Carlyle suggests Johnson writes well, “the best he could get to then,” leaving “then” unspecified and his meaning ambiguous. His lecture identifies three heroic men of letters, a peculiar trio – Johnson, Voltaire and Burns. In Carlyle’s judgment, all lived with failure and humiliation. Each endured “galling conditions.” They were not “heroic bringers of the lights, but heroic seekers of it.” One senses Carlyle’s identification less with Johnson, Voltaire and Burns than with his highly personalized understanding of them. He skirts Shelley’s ridiculous notion of poets as “unacknowledged legislator of the world,” and goes on to propose a frightening scheme:

“The man of intellect at the top of affairs: this is the aim of all constitutions and revolutions, if they have any aim. For the man of true intellect, as I assert and believe always, is the noblehearted man withal, the true, just, humane and valiant man.”

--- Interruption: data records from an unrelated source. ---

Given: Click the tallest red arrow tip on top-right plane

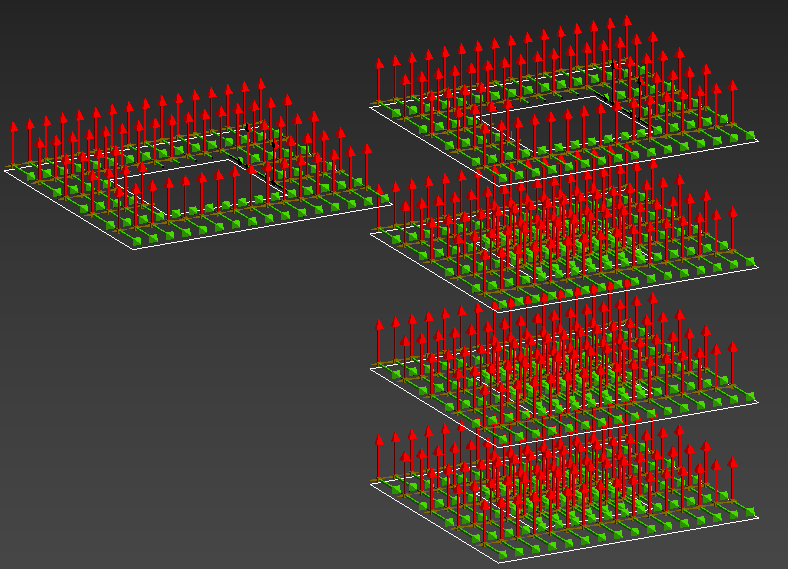Looking at the screenshot, I should pos(626,21).

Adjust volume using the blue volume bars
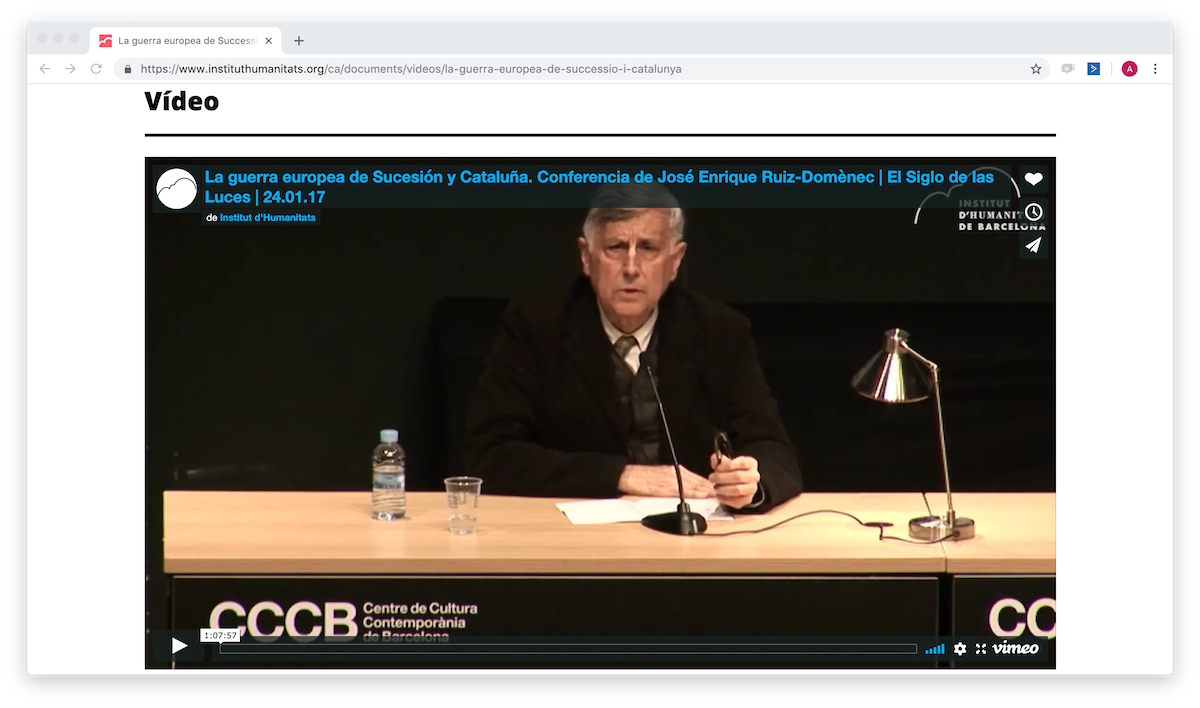[934, 649]
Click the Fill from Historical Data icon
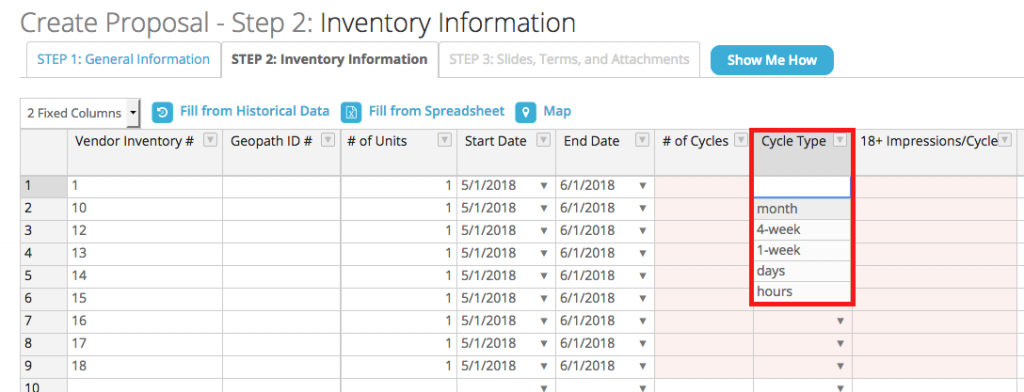The height and width of the screenshot is (392, 1024). click(x=162, y=112)
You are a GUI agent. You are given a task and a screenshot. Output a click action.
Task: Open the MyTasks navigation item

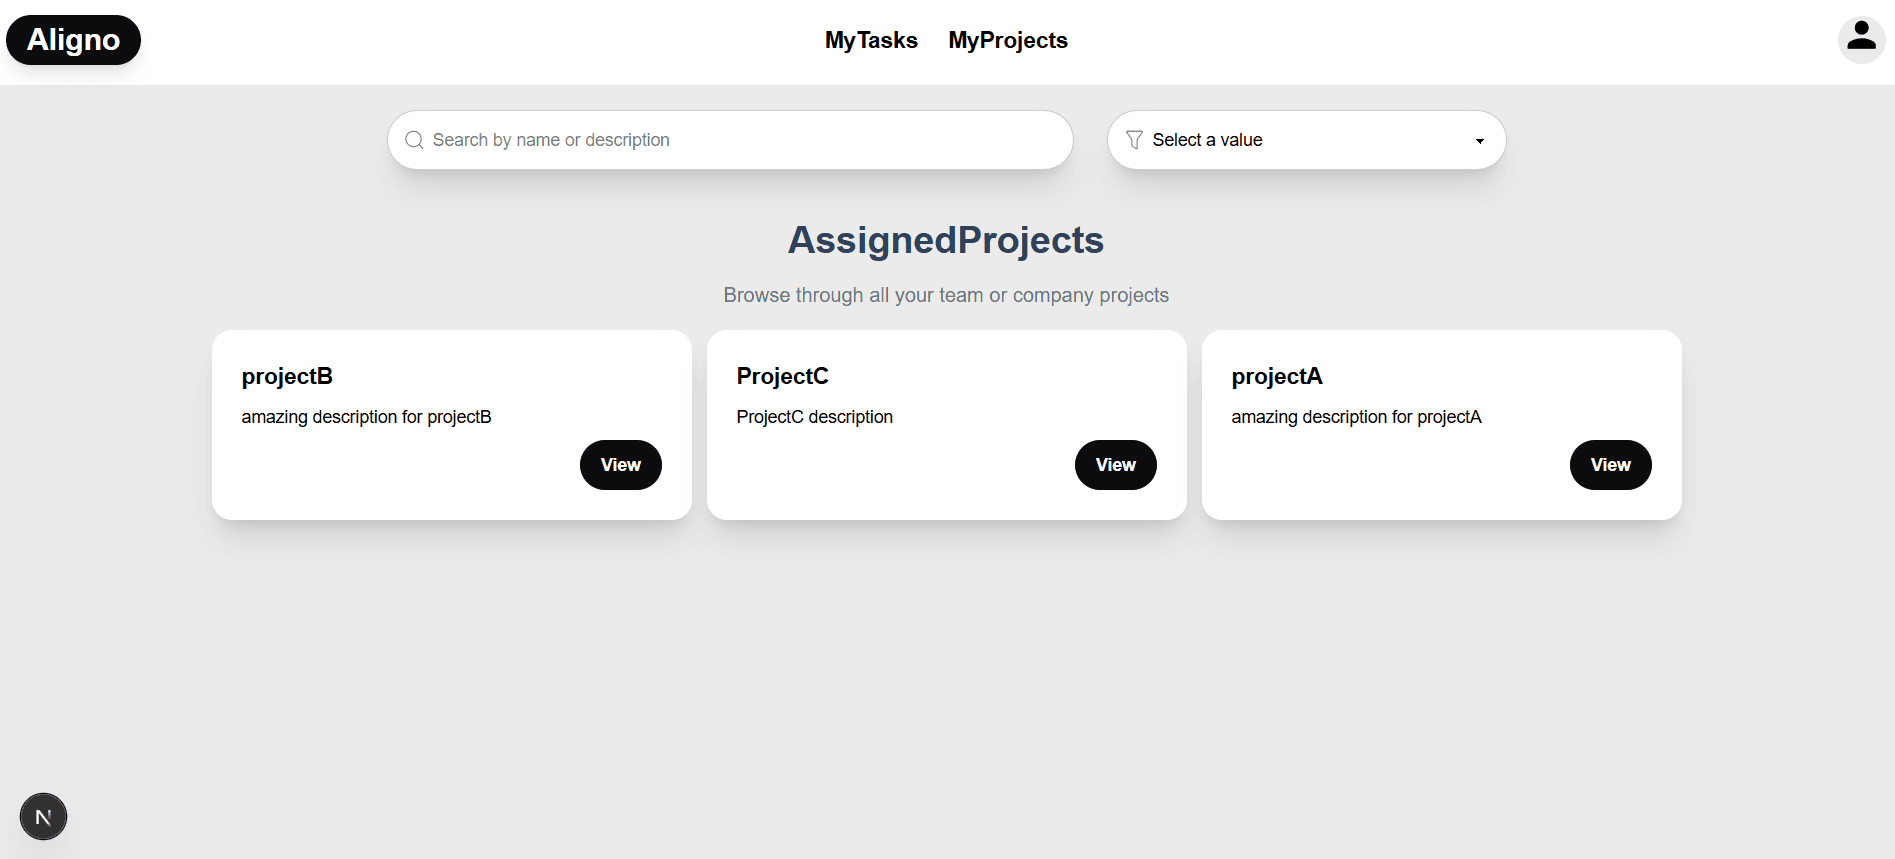click(871, 40)
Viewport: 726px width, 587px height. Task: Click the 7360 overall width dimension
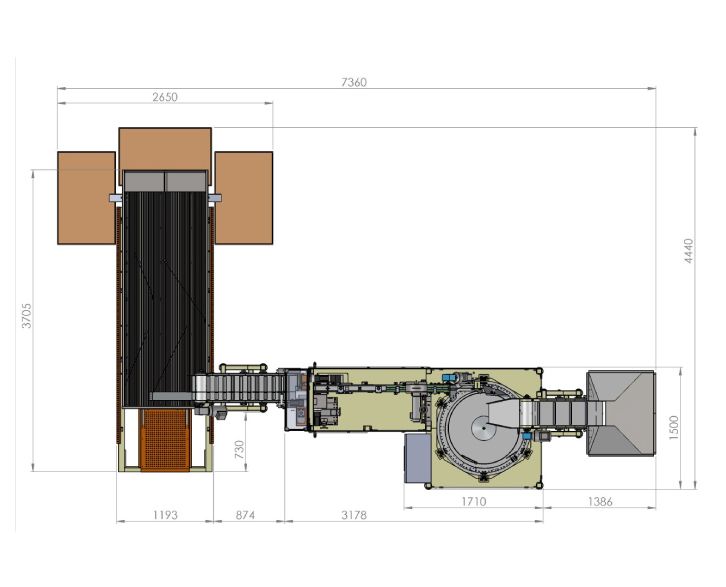(x=353, y=82)
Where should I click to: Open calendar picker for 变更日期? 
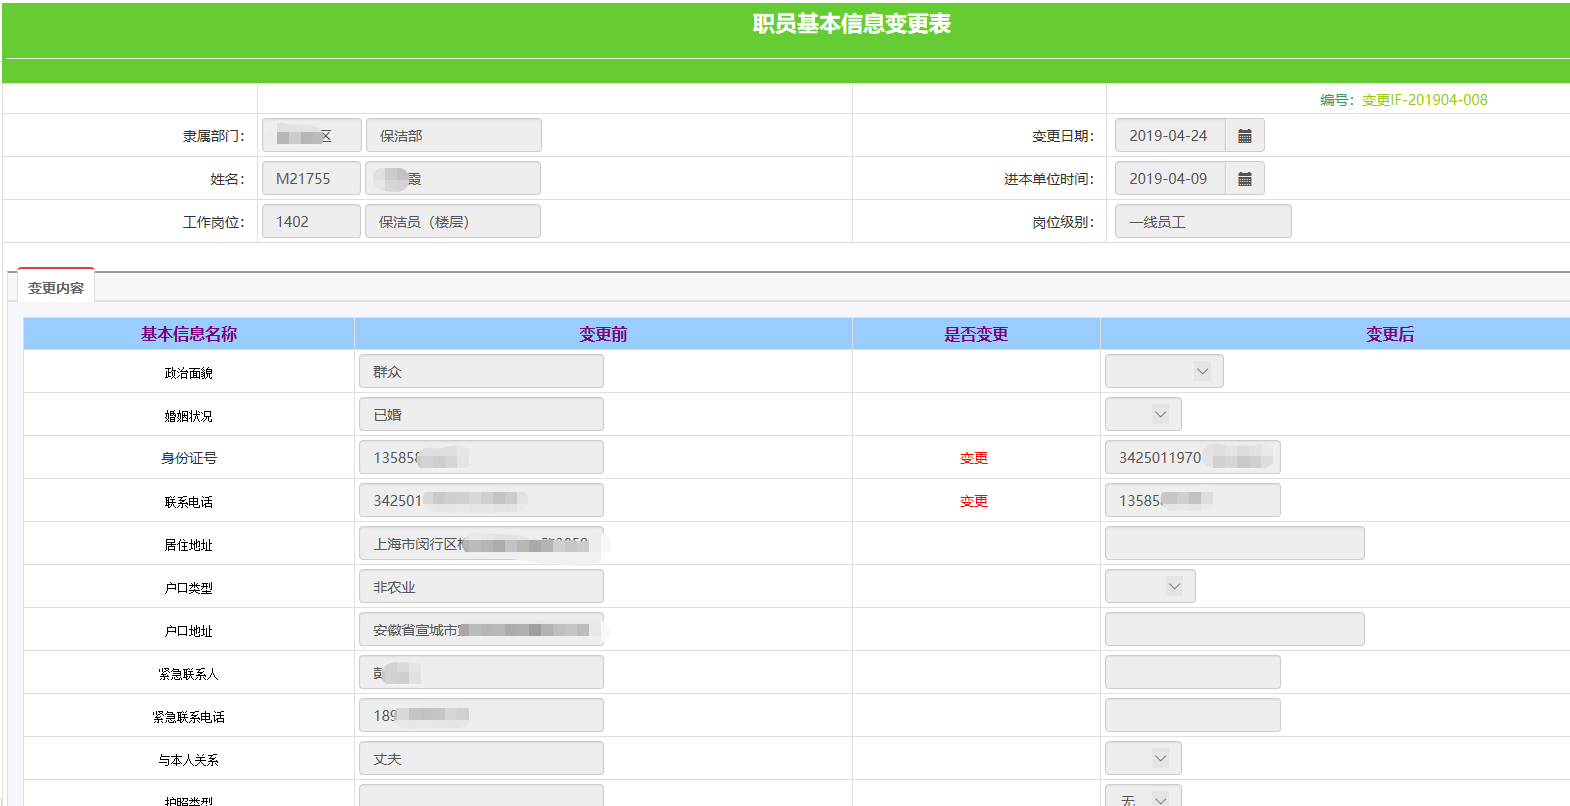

The twentieth century demolished that romantic pipedream. “Intellectuals,” however you define them, are precisely the last people you want in power. That’s like giving car keys and whiskey to teenagers.    

1 comment:

Colville said...

Could you not praise Johnson better than by saying his style was an improvement on 'breezy twitterspeak?'

Would like hear who you think should rule us.